Where i am getting wrong
sessionInfo()
R version 3.2.2 (2015-08-14)
Platform: x86_64-pc-linux-gnu (64-bit)
Running under: Ubuntu 15.10
locale:
[1] LC_CTYPE=en_IN.UTF-8 LC_NUMERIC=C
[3] LC_TIME=en_IN.UTF-8 LC_COLLATE=en_IN.UTF-8
[5] LC_MONETARY=en_IN.UTF-8 LC_MESSAGES=en_IN.UTF-8
[7] LC_PAPER=en_IN.UTF-8 LC_NAME=C
[9] LC_ADDRESS=C LC_TELEPHONE=C
[11] LC_MEASUREMENT=en_IN.UTF-8 LC_IDENTIFICATION=C
attached base packages:
[1] stats4 parallel stats graphics grDevices utils
[7] datasets methods base
other attached packages:
[1] dplyr_0.5.0 genefilter_1.52.1
[3] BiocStyle_1.8.0 ballgown_2.2.0
[5] Rqc_1.4.2 ggplot2_2.2.0
[7] ShortRead_1.28.0 GenomicAlignments_1.6.3
[9] SummarizedExperiment_1.0.2 Biobase_2.30.0
[11] Rsamtools_1.22.0 GenomicRanges_1.22.4
[13] GenomeInfoDb_1.6.3 Biostrings_2.38.4
[15] XVector_0.10.0 IRanges_2.4.8
[17] S4Vectors_0.8.11 BiocGenerics_0.16.1
[19] BiocParallel_1.4.3
loaded via a namespace (and not attached):
[1] splines_3.2.2 GenomicFiles_1.6.2
[3] Formula_1.2-1 shiny_0.14.2
[5] assertthat_0.1 highr_0.6
[7] latticeExtra_0.6-28 BSgenome_1.38.0
[9] RSQLite_1.1 lattice_0.20-34
[11] biovizBase_1.18.0 limma_3.26.9
[13] digest_0.6.10 RColorBrewer_1.1-2
[15] colorspace_1.3-1 htmltools_0.3.5
[17] httpuv_1.3.3 Matrix_1.2-7.1
[19] plyr_1.8.4 XML_3.98-1.5
[21] biomaRt_2.26.1 zlibbioc_1.16.0
[23] xtable_1.8-2 scales_0.4.1
[25] htmlTable_1.7 tibble_1.2
[27] annotate_1.48.0 mgcv_1.8-16
[29] GenomicFeatures_1.22.13 nnet_7.3-12
[31] lazyeval_0.2.0 survival_2.40-1
[33] magrittr_1.5 mime_0.5
[35] evaluate_0.10 memoise_1.0.0
[37] nlme_3.1-128 hwriter_1.3.2
[39] foreign_0.8-67 tools_3.2.2
[41] data.table_1.10.0 stringr_1.1.0
[43] munsell_0.4.3 cluster_2.0.5
[45] AnnotationDbi_1.32.3 lambda.r_1.1.9
[47] futile.logger_1.4.3 grid_3.2.2
[49] RCurl_1.95-4.8 dichromat_2.0-0
[51] VariantAnnotation_1.16.4 labeling_0.3
[53] bitops_1.0-6 gtable_0.2.0
[55] DBI_0.5-1 markdown_0.7.7
[57] reshape2_1.4.2 R6_2.2.0
[59] gridExtra_2.2.1 knitr_1.15.1
[61] rtracklayer_1.30.4 Hmisc_4.0-0
[63] futile.options_1.0.0 stringi_1.1.2
[65] sva_3.18.0 Rcpp_0.12.8
[67] rpart_4.1-10 acepack_1.4.1
Thanks
The output of `pData(bg)` isn't showing up, but I'm assuming you do have two replicates per group (two W's, and two M's). @Jeff if you only have one rep, ballgown throws this error message which isn't what's happening: https://github.com/alyssafrazee/ballgown/blob/master/R/stattest.R#L215
Without seeing the data, my *guess* as to what's going on is that you have 0 variance in one of your groups in one of your genes, i.e., both W's or both M's have equal FPKM values (which is pretty likely with many genes and only two samples per group).
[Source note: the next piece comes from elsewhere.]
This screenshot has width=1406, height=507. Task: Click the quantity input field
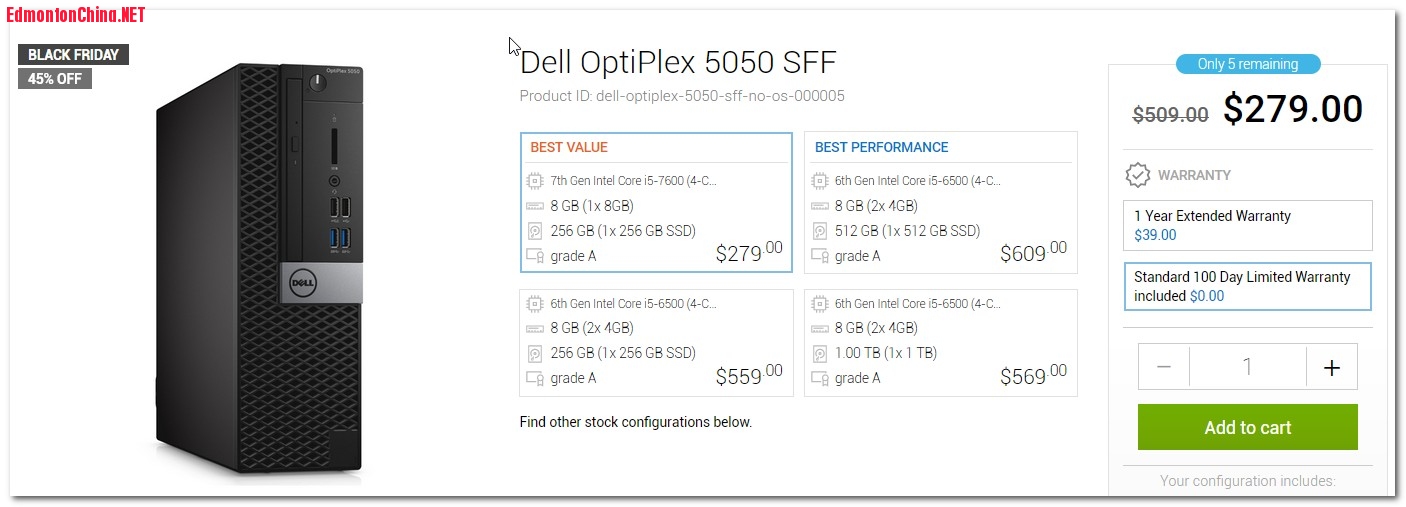point(1247,367)
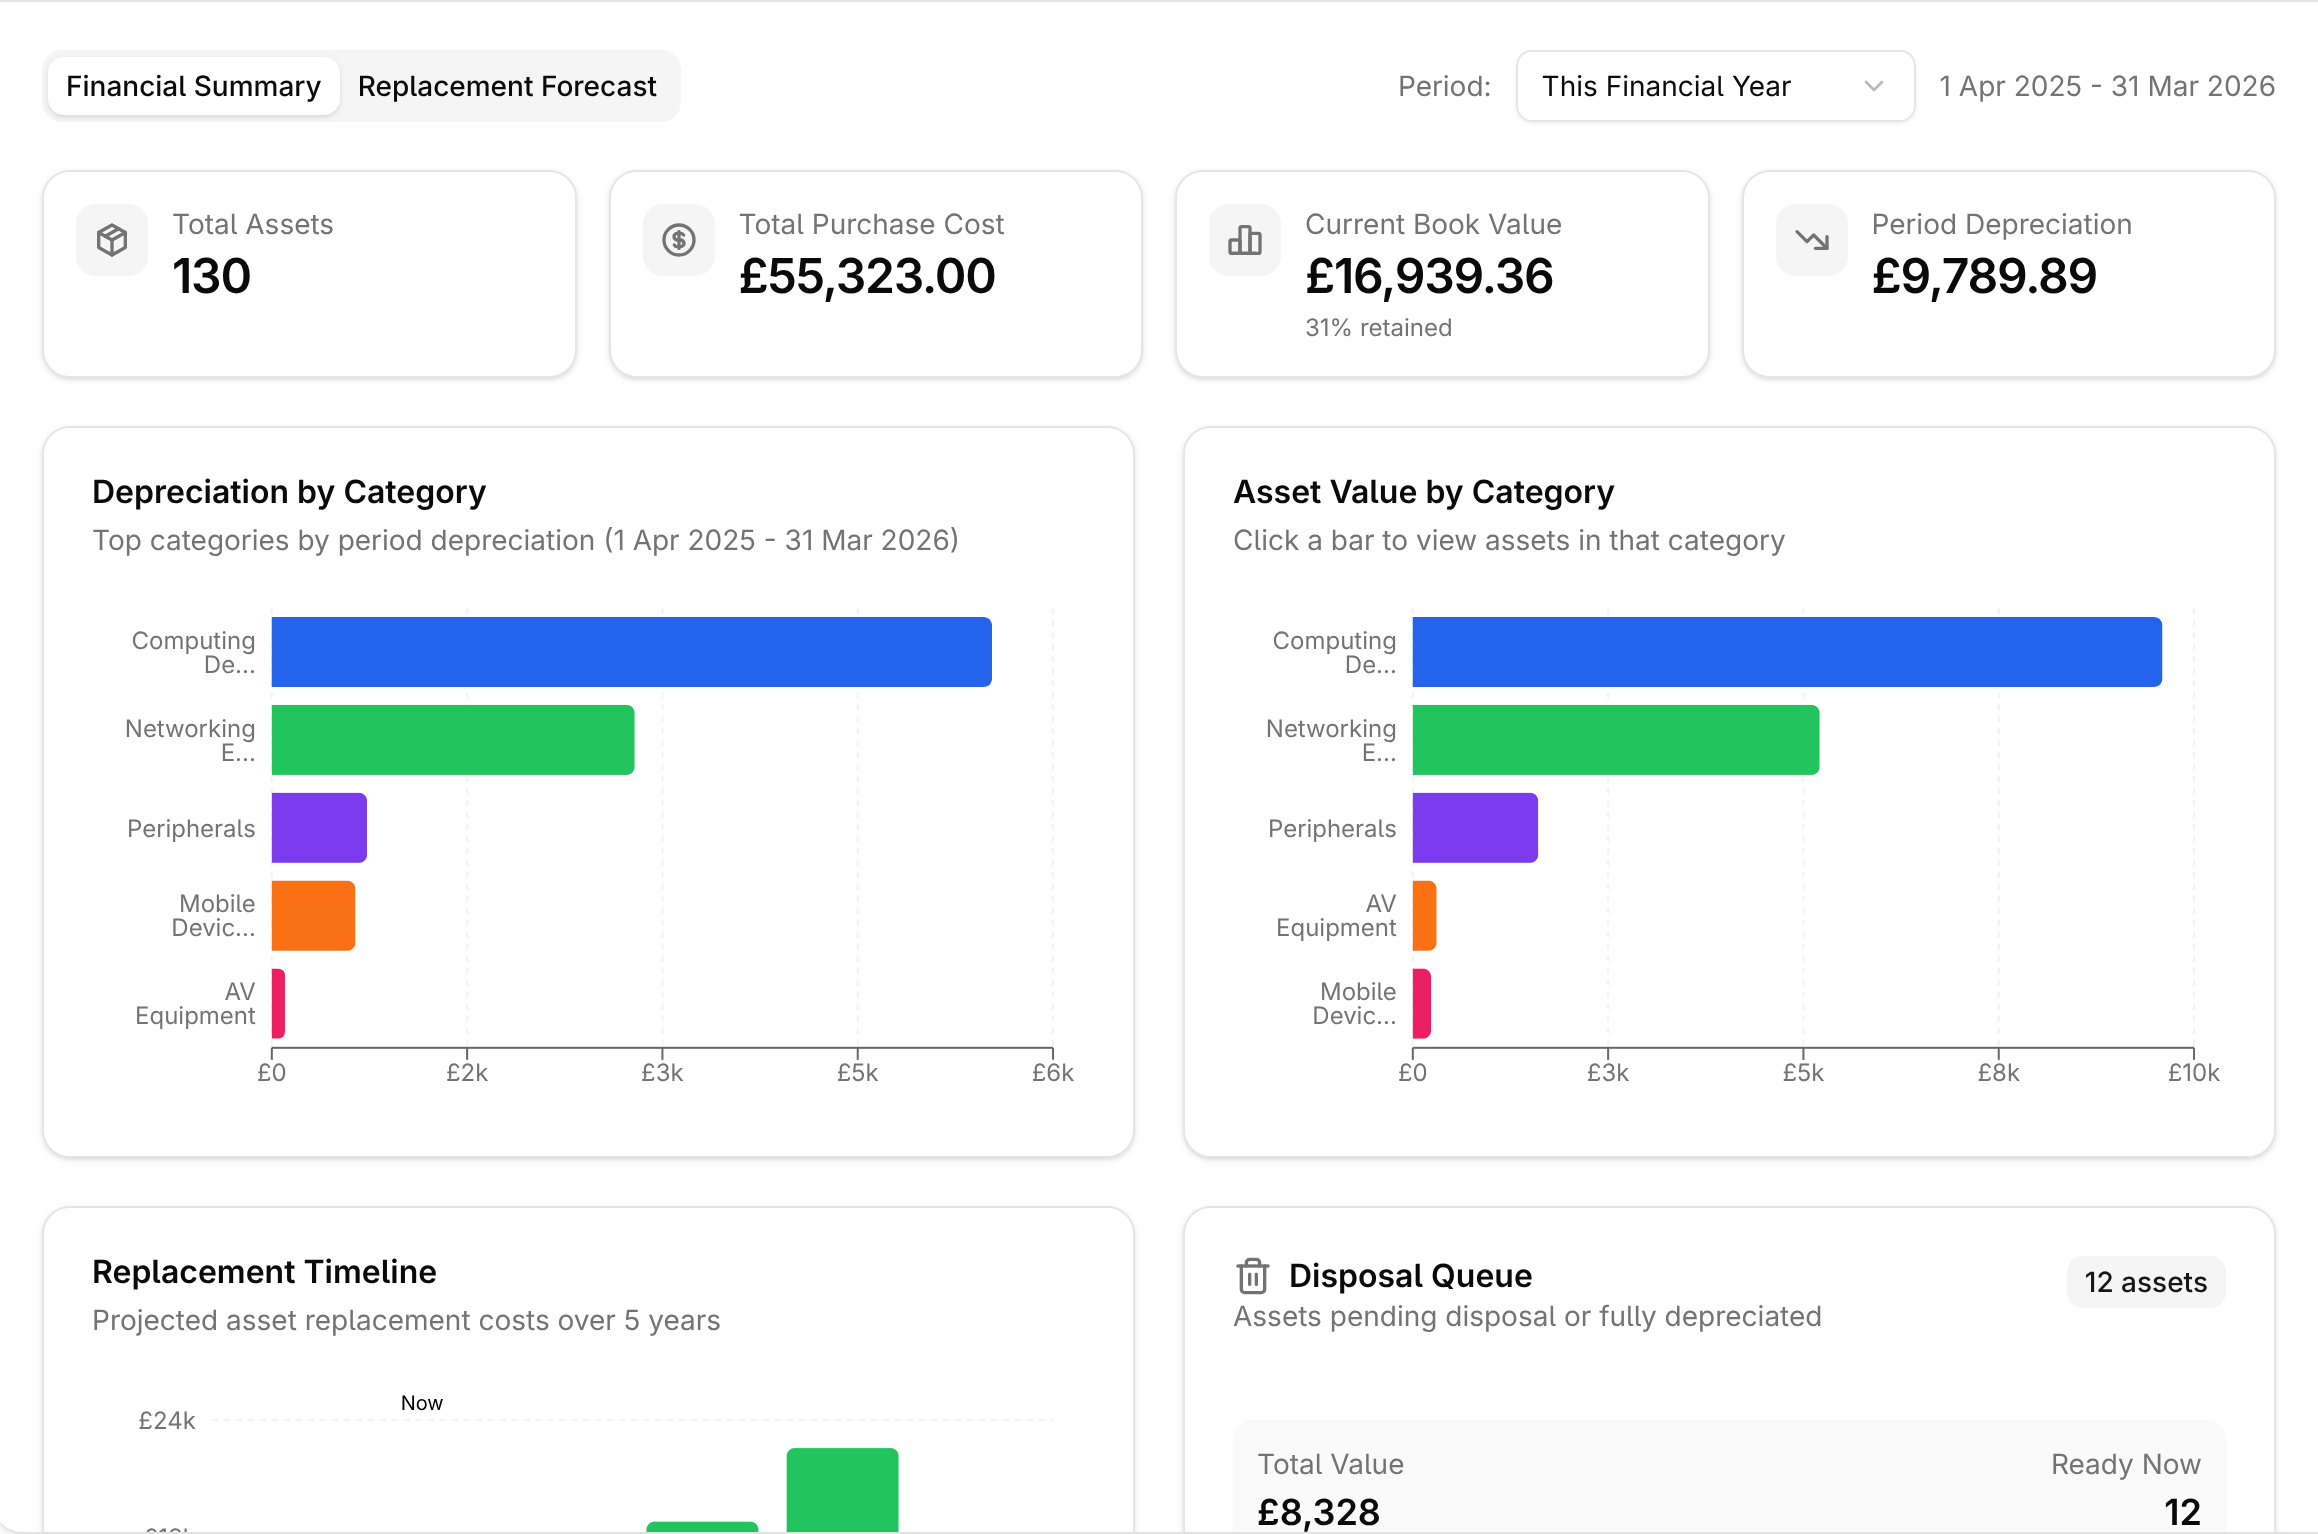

It's easy to get 0 variance there, and linear regression then requires dividing by the variance, and you're essentially getting a "divide by 0" error.
If you like, you can work around this by excluding genes with this property (having equal FPKM in either the W or the M group). But in general, it's good to have more than 2 samples per group (as many as possible). For smaller sample sizes, limma might be a good choice (as they use empirical Bayes to share info about variance across genes).